### [PROBLEM TO SOLVE]
Which lines run from the one containing "Click edit pencil for Description field" to the last line of the entries? Return them exactly, with nothing more.

### [EXERCISE INPUT]
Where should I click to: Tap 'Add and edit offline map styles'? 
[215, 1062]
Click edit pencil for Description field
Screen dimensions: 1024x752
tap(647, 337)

### [RESULT OF THE EXERCISE]
Click edit pencil for Description field
Screen dimensions: 1024x752
tap(647, 337)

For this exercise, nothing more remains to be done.